The month’s pipeline data showed rate lock activity fell for the second consecutive month, dropping 7% overall. Purchase locks, which accounted for 88% of all July activity, fell 7.4% from June. Longer term, purchase lock counts are down 27% year over year and 35% off 2019 pre-pandemic, levels. Cash-out refinances also declined.

(-5.4%) and are hovering close to 60% below where they were in July 2022 when interest rates averaged in the mid- to high 5% range. Rate/term refis increased by a modest 1.9% in July but remained down more than 31% year over year from an extremely low ceiling; July 2022 itself had marked a 93% year-over-year decline. Locks on such products will likely remain constrained for some time to come; just 3% of existing mortgage holders have first-lien rates at or above today’s levels.

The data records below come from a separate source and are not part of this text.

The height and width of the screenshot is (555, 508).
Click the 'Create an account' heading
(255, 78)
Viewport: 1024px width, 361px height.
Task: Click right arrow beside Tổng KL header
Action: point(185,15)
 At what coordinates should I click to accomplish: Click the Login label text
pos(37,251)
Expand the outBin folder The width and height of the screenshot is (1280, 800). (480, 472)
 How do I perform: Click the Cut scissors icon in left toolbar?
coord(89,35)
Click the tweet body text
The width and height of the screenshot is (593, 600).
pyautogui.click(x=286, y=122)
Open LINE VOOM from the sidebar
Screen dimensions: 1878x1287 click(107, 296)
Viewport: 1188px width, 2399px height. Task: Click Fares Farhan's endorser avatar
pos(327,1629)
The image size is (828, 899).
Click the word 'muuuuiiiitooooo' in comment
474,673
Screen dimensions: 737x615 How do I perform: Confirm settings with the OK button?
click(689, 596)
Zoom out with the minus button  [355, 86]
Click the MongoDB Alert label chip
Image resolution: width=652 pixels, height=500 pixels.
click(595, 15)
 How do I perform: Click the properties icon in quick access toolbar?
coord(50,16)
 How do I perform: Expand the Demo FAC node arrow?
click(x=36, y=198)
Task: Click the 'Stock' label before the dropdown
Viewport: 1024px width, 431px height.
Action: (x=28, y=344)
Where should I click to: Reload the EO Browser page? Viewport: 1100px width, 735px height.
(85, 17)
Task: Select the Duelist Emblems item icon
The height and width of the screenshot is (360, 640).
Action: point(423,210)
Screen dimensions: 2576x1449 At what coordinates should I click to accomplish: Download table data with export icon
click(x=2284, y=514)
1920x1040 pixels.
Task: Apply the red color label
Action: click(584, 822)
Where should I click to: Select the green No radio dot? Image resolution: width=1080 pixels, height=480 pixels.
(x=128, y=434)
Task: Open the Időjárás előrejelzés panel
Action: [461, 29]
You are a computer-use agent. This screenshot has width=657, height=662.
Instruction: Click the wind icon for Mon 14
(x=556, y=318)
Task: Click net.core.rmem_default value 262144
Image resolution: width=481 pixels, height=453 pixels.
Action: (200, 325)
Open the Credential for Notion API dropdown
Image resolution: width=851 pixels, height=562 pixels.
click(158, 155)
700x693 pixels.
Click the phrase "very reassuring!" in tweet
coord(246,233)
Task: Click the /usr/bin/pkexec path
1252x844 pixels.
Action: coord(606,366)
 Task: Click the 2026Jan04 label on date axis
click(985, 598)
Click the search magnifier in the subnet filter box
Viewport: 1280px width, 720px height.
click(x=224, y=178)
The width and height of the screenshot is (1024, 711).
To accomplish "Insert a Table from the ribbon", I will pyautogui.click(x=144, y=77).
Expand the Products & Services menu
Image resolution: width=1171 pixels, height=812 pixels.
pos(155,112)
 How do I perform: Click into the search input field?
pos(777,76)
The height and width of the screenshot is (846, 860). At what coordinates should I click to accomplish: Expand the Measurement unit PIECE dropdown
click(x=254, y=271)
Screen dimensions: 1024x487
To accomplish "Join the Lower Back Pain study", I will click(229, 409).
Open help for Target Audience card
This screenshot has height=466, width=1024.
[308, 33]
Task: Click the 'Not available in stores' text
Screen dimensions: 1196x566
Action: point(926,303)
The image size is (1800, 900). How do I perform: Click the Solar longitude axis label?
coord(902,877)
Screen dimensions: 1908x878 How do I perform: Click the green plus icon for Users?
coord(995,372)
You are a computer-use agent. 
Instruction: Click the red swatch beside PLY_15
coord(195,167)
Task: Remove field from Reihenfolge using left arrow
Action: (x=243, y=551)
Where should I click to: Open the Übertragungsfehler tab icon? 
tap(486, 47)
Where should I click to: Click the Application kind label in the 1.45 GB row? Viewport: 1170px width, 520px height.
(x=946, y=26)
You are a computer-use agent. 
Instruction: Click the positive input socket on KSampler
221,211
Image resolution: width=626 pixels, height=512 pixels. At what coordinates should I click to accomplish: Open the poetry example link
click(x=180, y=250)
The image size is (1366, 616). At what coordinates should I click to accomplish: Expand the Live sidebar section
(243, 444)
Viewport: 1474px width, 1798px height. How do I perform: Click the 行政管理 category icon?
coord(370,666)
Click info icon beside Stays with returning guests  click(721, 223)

“With home prices hitting new peaks across many parts of the country, and no end in sight to the for-sale inventory shortage, the housing market continues to reheat,” Walden continued. “It’s worth noting, however, that – in a ‘normal’ year – June typically marks the calendar peak of home prices on a non-adjusted basis, so you would normally expect to see a decreasing trend through year’s end and into February. That said, this year, and this market, have been anything but normal. Rising rates may be tamping demand for homes at such record high prices, as evidenced by rate lock activity, but they’ve still yet to overcome an even greater deficit of supply. As a result, the purchase market is in a stalemate.”